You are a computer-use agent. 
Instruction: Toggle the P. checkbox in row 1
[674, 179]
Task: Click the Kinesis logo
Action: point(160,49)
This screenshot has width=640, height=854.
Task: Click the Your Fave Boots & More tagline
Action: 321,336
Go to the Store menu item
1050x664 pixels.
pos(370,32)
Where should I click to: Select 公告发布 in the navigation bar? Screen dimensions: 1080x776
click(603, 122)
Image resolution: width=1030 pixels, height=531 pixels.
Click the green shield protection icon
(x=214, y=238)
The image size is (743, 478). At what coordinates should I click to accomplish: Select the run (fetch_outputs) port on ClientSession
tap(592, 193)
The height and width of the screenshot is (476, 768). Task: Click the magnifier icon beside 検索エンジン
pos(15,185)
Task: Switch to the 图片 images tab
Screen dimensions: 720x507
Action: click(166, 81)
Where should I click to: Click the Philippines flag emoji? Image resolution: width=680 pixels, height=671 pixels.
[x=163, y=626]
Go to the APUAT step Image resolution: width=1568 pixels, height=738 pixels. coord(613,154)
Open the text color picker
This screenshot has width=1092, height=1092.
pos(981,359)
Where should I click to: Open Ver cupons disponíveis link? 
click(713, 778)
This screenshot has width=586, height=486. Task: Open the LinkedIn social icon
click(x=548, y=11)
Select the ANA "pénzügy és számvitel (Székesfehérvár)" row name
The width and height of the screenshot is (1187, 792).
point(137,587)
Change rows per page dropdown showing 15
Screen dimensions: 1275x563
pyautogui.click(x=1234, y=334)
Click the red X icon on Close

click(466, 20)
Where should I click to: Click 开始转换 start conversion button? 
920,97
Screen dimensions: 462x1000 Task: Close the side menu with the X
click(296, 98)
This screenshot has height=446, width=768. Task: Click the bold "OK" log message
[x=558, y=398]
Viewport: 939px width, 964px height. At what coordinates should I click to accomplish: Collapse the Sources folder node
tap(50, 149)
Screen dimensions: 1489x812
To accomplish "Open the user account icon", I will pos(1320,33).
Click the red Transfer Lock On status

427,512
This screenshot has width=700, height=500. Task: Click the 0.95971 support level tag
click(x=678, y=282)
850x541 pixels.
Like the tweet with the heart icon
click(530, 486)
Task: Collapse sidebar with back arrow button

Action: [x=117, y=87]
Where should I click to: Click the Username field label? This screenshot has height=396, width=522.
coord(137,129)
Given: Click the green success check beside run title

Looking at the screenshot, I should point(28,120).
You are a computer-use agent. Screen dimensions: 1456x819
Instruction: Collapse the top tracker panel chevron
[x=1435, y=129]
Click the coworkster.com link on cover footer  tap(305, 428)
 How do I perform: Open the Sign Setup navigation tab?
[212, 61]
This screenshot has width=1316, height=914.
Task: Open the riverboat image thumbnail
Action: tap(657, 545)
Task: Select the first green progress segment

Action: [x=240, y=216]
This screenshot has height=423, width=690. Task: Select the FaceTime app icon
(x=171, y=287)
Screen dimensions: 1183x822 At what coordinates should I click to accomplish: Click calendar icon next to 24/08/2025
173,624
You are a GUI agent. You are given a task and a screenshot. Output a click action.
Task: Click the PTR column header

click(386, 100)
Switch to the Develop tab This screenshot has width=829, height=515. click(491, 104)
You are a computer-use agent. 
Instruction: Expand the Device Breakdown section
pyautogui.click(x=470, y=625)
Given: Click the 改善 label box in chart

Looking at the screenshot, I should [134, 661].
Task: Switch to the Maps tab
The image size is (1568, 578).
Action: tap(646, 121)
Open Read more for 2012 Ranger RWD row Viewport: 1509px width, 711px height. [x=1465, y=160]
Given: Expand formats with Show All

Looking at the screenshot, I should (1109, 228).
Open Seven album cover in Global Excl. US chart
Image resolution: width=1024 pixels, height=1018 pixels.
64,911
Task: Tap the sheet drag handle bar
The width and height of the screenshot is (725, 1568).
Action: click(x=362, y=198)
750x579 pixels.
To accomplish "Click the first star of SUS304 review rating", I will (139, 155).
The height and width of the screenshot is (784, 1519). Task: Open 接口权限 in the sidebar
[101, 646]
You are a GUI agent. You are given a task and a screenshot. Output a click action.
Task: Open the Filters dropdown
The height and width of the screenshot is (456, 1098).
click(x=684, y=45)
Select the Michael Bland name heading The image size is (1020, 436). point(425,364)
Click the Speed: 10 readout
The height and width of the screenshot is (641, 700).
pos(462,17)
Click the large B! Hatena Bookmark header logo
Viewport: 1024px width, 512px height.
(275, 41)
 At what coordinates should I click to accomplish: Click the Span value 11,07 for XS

** What you have to do **
Locate each line in the listing above that contains the word "Collapse" and copy those lines. Case counts.

** Written reply **
Viewport: 939px width, 964px height. At what coordinates should I click to accomplish: Collapse the Sources folder node
Task: Collapse sidebar with back arrow button
Instruction: Collapse the top tracker panel chevron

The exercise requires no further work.